Si les frères Dardenne ou Nanni Moretti, pour ne citer qu’eux, ont leurs habitudes à Cannes, Christian Petzold est, pour sa part, chez lui à la Berlinale, où le réalisateur allemand -du reste Berlinois d’adoption- a présenté pas moins de six de ses films. Ainsi du dernier en date, Roter Himmel (Le Ciel rouge), auquel le jury présidé par Kristen Stewart devait octroyer, en février dernier, un Grand Prix amplement mérité. Gravitant autour d’un groupe mouvant de quatre jeunes gens en villégiature au bord de la mer Baltique, le film s’attache plus particulièrement à deux d’entre eux, Leon (Thomas Schubert), un écrivain replié sur lui-même, attelé qu’il est à terminer l’écriture de son deuxième roman, et Nadja (Paula Beer), une jeune femme dont le mystère semble inépuisable. De quoi embraser émotions et sentiments, alors même qu’alentour, les forêts s’enflamment…

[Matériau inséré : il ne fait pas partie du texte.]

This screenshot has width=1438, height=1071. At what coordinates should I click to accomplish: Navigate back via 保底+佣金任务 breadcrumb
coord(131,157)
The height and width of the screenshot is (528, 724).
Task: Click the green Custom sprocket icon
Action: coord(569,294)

Étés régressifs et progressifs
Venant après Ondine, où irradiait déjà la présence de l’actrice, Roter Himmel (la critique ici) a été présenté comme le deuxième volet d’une trilogie portant sur les éléments, à l’eau succédant le feu. Une réflexion qui a toutefois le don d’amuser Christian Petzold, rencontré dans les salons du Berlinale Palast: “Cette idée de trilogie est l’héritage d’une éthique protestante profondément ancrée en moi, commence-t-il. Quand je termine un projet, je ne peux me résoudre à arrêter de travailler, et j’avance donc toujours l’idée d’une trilogie, de sorte qu’il me faut continuer. Après Ondine, qui s’était révélé une fantastique expérience de travail avec Paula Beer et les autres, je leur ai donc dit: “OK, c’est le début d’une nouvelle trilogie dont le prochain élément sera le feu”, et je me suis attelé à l’écriture de Roter Himmel. Mais là, je suis à court d’idées pour le troisième…” Et de préciser dans la foulée envisager une nouvelle trilogie-leurre, sur les familles celle-ci.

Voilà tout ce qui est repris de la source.